The mission of God can guide us through this maze of madness.

For years in the western church, any sense of biblical mission slipped into the background of the Christian imagination as the idea of western progress took its place. Under the influence of a western worldview, the idea of salvation grew increasingly personal while church gatherings grew increasingly private.

Michael Goheen (Introducing Christian Mission Today, IVP Academic, 2014) encourages believers to view salvation and the church within their natural context of biblical mission rather than a super-imposed secular worldview. It’s not that the western worldview gets it all wrong; it simply doesn’t have the vision to get it all right. So, for example, salvation is certainly personal. But it doesn’t end there. God offers his salvation to us so that he can offer his salvation through us. At the same time, the church may gather weekly in private, but it’s dispersed daily to embody the gospel in every nook and cranny of the public square for a watching world to see.

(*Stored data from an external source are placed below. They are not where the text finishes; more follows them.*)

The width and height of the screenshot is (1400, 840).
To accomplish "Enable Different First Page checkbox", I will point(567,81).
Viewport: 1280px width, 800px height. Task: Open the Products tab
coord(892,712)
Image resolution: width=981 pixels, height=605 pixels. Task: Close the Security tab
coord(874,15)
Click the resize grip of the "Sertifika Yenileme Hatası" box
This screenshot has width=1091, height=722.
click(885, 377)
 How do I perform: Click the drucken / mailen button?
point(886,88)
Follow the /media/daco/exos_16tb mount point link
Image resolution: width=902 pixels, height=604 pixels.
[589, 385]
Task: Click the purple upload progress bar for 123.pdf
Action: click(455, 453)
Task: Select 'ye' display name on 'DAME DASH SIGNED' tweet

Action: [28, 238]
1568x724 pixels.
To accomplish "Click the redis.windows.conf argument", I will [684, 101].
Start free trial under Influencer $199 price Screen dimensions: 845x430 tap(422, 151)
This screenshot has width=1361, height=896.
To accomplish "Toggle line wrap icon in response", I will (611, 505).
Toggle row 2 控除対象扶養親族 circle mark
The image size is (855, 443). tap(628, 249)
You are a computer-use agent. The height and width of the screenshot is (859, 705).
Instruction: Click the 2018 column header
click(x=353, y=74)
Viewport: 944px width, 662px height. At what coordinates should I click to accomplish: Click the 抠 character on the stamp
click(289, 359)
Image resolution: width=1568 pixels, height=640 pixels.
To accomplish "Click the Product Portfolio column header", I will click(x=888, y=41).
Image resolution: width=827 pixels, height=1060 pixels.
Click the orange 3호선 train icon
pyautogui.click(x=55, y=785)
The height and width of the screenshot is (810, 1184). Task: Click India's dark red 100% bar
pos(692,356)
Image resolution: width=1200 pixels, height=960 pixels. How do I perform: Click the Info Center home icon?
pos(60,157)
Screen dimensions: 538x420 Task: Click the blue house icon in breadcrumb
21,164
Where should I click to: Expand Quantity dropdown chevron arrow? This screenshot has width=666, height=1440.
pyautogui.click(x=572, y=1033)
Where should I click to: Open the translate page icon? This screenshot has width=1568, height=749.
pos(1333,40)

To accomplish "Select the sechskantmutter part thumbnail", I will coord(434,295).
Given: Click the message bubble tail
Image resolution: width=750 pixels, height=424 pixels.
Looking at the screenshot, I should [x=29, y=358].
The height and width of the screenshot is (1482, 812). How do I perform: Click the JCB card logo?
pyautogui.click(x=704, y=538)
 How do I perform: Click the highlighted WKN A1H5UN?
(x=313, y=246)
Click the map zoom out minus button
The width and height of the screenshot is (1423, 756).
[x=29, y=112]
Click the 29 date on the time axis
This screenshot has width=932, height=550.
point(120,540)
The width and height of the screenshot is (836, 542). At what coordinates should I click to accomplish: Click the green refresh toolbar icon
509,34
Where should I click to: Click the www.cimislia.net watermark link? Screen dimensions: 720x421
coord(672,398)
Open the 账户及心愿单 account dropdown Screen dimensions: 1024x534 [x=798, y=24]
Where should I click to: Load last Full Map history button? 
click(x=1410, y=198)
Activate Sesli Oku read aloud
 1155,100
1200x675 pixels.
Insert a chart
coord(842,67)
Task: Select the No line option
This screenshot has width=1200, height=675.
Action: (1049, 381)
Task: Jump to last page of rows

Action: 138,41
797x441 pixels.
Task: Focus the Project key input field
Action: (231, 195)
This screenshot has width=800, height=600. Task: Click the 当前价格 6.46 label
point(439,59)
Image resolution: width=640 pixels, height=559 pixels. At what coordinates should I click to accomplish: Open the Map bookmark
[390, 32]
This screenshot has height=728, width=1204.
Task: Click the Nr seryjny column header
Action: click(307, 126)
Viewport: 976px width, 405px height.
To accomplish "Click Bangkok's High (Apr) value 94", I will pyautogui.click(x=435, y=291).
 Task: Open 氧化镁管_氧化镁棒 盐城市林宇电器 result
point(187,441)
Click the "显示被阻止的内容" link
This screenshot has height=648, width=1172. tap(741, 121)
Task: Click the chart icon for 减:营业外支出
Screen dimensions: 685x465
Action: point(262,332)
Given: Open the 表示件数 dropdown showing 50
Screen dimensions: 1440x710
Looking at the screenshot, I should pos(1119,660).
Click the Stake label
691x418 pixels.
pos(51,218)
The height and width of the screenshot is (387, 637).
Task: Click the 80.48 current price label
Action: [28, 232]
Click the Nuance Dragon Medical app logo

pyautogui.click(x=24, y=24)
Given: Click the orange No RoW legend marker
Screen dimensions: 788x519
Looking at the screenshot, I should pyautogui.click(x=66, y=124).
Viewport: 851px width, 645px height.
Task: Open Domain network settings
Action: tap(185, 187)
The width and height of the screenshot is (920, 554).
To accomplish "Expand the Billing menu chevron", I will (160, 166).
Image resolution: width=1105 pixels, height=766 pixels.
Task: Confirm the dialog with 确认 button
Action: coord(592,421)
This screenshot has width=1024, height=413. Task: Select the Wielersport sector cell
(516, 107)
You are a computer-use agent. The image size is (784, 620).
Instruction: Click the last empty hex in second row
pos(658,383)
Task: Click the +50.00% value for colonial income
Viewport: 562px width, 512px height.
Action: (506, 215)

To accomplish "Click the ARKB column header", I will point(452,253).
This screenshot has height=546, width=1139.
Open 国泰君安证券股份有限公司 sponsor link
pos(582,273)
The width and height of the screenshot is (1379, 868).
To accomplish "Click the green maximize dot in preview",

That brings us back to masks. Western culture encourages me to take my stand on masks as an individual choice with little or no regard for how the lost perceive me, my church, or the gospel of Jesus Christ. And when my western worldview shapes my understanding of scripture, it can even lead to standing ovations for statements like “If you show up to impede our First Amendment rights, we’re going to show up at the door with our Second Amendment rights.” (Pastor Greg Locke, Freedom Matters Tour). But biblical mission should give me pause. It’s hard to offer salvation to the lost when they think I don’t care about their safety or the safety of their children.

So if I have to choose between my individual rights as an American and my witness as a follower of Jesus, I want to make sure they know whose mission has captured my imagination and won my allegiance.

I wear a mask for mission, not for mandate.